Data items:
* * * * *

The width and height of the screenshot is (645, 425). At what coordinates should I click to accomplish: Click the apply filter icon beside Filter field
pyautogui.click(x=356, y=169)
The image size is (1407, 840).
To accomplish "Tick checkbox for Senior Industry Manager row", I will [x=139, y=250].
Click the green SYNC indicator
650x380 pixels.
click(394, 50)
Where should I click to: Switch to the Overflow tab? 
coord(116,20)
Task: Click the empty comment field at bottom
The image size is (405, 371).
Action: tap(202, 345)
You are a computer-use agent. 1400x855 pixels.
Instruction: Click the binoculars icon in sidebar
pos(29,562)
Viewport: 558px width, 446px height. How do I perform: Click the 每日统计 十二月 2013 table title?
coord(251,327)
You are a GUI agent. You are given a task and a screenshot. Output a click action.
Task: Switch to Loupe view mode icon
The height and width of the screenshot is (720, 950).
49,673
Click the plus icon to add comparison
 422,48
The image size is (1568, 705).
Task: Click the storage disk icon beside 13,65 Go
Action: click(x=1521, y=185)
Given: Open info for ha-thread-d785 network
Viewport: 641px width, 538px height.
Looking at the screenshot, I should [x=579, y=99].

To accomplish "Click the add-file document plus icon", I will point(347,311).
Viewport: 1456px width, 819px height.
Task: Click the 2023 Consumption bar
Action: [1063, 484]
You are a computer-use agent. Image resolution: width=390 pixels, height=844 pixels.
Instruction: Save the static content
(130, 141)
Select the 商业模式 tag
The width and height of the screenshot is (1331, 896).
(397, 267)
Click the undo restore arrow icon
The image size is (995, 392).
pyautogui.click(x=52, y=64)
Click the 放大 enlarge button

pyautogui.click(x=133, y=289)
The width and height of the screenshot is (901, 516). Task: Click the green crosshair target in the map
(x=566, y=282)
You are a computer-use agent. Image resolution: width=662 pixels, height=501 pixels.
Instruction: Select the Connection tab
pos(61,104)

* * * * *

### Task brief
Could you rewrite all of the data items above as a numbered list, leaving out the blank lines?

### Problem solution
1. The width and height of the screenshot is (645, 425). At what coordinates should I click to accomplish: Click the apply filter icon beside Filter field
2. pyautogui.click(x=356, y=169)
3. The image size is (1407, 840).
4. To accomplish "Tick checkbox for Senior Industry Manager row", I will [x=139, y=250].
5. Click the green SYNC indicator
6. 650x380 pixels.
7. click(394, 50)
8. Where should I click to: Switch to the Overflow tab? 
9. coord(116,20)
10. Task: Click the empty comment field at bottom
11. The image size is (405, 371).
12. Action: tap(202, 345)
13. You are a computer-use agent. 1400x855 pixels.
14. Instruction: Click the binoculars icon in sidebar
15. pos(29,562)
16. Viewport: 558px width, 446px height. How do I perform: Click the 每日统计 十二月 2013 table title?
17. coord(251,327)
18. You are a GUI agent. You are given a task and a screenshot. Output a click action.
19. Task: Switch to Loupe view mode icon
20. The height and width of the screenshot is (720, 950).
21. 49,673
22. Click the plus icon to add comparison
23.  422,48
24. The image size is (1568, 705).
25. Task: Click the storage disk icon beside 13,65 Go
26. Action: click(x=1521, y=185)
27. Given: Open info for ha-thread-d785 network
28. Viewport: 641px width, 538px height.
29. Looking at the screenshot, I should [x=579, y=99].
30. To accomplish "Click the add-file document plus icon", I will point(347,311).
31. Viewport: 1456px width, 819px height.
32. Task: Click the 2023 Consumption bar
33. Action: [1063, 484]
34. You are a computer-use agent. Image resolution: width=390 pixels, height=844 pixels.
35. Instruction: Save the static content
36. (130, 141)
37. Select the 商业模式 tag
38. The width and height of the screenshot is (1331, 896).
39. (397, 267)
40. Click the undo restore arrow icon
41. The image size is (995, 392).
42. pyautogui.click(x=52, y=64)
43. Click the 放大 enlarge button
44. pyautogui.click(x=133, y=289)
45. The width and height of the screenshot is (901, 516). Task: Click the green crosshair target in the map
46. (x=566, y=282)
47. You are a computer-use agent. Image resolution: width=662 pixels, height=501 pixels.
48. Instruction: Select the Connection tab
49. pos(61,104)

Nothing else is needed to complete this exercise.